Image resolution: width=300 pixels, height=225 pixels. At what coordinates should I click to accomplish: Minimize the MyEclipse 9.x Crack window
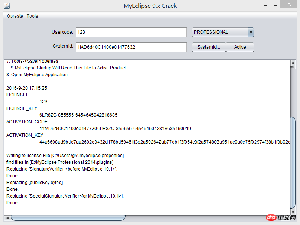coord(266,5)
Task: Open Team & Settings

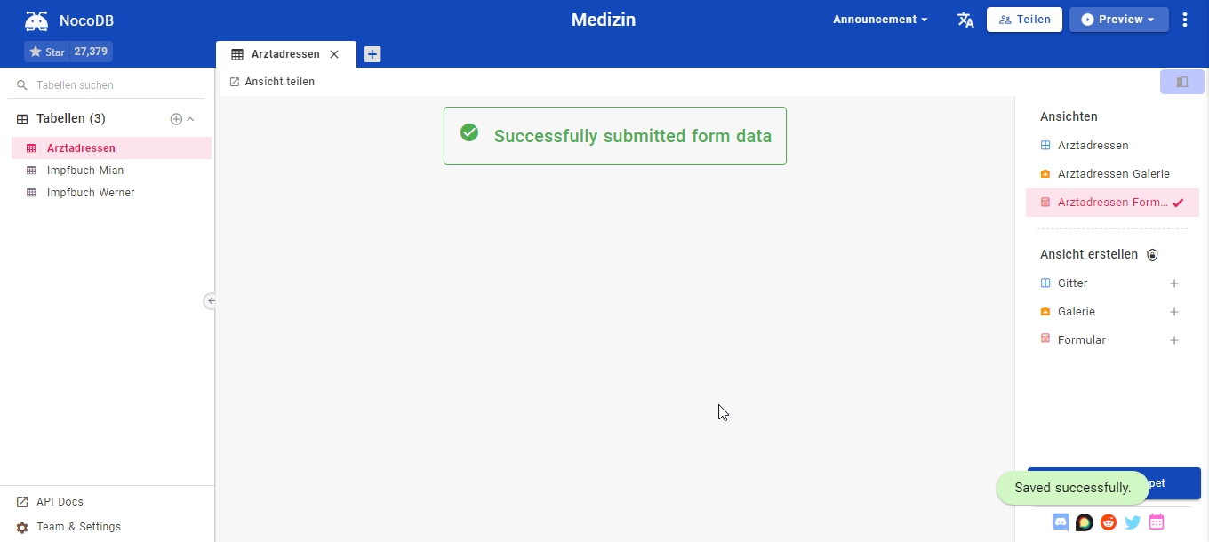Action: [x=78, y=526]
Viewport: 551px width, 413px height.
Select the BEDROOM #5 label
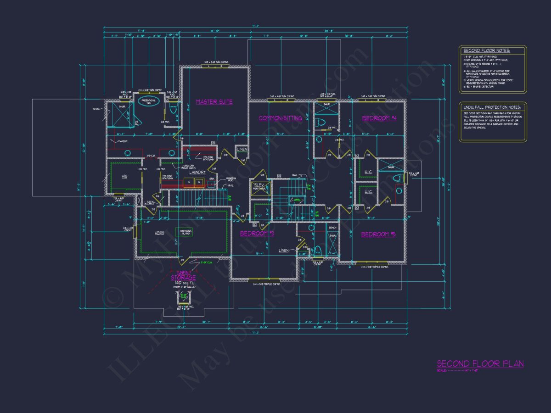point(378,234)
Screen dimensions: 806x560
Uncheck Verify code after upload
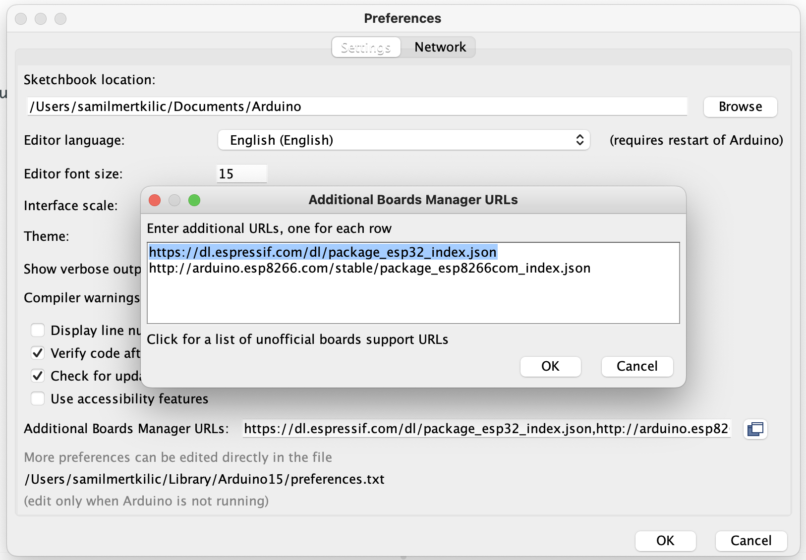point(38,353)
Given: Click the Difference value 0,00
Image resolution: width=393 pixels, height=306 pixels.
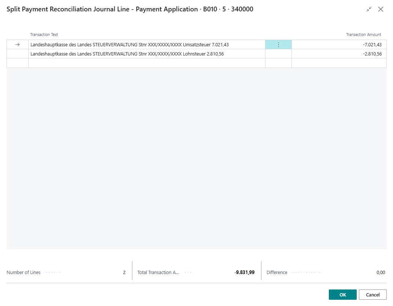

___

» **What needs to be done**: Only the lines from the one that contains "Viewport: 551px width, 413px height." to the end of the records, inclusive, are to be quoted exactly, with pictures excluded.

» **Answer**:
Viewport: 551px width, 413px height.
Select the BEDROOM #5 label
point(378,234)
Screen dimensions: 806x560
Uncheck Verify code after upload
point(38,353)
Given: Click the Difference value 0,00
Image resolution: width=393 pixels, height=306 pixels.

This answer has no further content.